_GOAL OF THE EXERCISE_
Scan the data, and whenever a line contains "video", copy it.

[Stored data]

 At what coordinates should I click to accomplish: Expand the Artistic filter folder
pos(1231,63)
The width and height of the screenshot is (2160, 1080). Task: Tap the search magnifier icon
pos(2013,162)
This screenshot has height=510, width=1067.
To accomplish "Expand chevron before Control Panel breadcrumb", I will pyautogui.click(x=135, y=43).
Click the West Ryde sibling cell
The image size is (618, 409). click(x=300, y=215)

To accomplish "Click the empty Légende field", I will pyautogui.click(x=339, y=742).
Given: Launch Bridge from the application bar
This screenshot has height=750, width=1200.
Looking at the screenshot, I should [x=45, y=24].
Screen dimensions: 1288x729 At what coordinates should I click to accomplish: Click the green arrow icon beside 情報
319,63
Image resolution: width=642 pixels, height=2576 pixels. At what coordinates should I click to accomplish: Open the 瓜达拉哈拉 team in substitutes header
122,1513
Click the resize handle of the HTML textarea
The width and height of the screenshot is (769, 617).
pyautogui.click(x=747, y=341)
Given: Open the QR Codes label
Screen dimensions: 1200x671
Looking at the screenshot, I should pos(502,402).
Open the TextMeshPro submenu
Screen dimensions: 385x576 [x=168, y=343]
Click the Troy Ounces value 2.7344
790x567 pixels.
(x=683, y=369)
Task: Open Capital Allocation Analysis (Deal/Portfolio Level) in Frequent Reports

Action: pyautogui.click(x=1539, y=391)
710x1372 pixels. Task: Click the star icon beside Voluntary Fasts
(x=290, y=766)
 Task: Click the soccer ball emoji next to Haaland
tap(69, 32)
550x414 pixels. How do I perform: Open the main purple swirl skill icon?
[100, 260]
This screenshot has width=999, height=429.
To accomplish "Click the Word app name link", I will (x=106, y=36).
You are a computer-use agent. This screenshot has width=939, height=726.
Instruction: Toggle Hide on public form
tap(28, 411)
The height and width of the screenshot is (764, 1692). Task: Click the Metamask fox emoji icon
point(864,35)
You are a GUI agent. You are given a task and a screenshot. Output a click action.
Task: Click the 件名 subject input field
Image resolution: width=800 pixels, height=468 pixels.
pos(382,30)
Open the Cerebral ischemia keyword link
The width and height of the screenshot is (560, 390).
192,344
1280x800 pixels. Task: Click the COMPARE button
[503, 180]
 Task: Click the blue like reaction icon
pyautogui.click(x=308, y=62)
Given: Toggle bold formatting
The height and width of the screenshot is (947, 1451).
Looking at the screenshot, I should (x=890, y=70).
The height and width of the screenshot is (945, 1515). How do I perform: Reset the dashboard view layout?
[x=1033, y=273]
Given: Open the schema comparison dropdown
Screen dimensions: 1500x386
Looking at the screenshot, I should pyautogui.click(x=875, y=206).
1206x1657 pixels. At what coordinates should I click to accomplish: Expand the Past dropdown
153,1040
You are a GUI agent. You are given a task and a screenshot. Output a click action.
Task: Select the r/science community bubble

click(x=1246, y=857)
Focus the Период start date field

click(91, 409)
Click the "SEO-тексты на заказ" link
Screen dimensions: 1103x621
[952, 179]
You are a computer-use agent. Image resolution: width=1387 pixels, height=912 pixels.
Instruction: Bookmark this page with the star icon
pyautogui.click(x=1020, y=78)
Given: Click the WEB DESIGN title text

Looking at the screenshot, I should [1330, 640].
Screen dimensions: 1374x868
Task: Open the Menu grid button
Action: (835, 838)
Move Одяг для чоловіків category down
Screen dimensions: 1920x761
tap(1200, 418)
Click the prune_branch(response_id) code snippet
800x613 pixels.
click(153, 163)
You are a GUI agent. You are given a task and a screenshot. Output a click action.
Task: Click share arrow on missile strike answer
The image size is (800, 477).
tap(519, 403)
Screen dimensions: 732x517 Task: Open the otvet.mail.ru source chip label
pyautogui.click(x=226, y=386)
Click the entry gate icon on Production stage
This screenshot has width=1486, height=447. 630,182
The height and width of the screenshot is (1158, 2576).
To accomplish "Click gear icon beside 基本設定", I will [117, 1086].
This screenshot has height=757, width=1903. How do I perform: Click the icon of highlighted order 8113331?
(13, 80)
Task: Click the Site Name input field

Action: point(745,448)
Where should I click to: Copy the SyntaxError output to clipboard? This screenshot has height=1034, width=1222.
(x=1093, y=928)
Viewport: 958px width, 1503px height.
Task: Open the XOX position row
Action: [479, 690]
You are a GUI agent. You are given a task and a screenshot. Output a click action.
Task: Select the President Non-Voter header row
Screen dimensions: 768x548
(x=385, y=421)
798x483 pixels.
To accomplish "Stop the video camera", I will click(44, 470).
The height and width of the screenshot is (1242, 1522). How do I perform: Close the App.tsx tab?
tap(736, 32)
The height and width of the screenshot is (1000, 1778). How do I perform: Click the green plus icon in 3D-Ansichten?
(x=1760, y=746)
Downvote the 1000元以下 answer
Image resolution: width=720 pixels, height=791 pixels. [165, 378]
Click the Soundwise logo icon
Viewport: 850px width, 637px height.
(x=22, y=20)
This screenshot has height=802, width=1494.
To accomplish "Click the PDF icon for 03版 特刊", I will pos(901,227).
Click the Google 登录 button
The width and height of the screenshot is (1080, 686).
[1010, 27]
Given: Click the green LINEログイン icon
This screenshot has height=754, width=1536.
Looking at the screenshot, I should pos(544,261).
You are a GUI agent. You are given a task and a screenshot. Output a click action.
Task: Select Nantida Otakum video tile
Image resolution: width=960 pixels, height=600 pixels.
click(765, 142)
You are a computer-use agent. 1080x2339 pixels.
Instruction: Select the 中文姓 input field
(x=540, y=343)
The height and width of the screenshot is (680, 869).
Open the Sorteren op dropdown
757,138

_RESPONSE TO THIS TASK_
To accomplish "Stop the video camera", I will click(44, 470).
Task: Select Nantida Otakum video tile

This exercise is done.